Without skipping a line, reproduce the entries exactly.

[[ PROVIDED INFORMATION, beginning ]]

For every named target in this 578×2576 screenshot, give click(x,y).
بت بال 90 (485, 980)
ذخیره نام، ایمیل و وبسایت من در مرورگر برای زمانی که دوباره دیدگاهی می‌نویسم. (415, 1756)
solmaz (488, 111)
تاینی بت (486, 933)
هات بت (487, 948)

[[ PROVIDED INFORMATION, end ]]

[RESULT BELOW]
For every named target in this 578×2576 screenshot, give click(x,y).
بت بال 90 (485, 980)
ذخیره نام، ایمیل و وبسایت من در مرورگر برای زمانی که دوباره دیدگاهی می‌نویسم. (415, 1756)
solmaz (488, 111)
تاینی بت (486, 933)
هات بت (487, 948)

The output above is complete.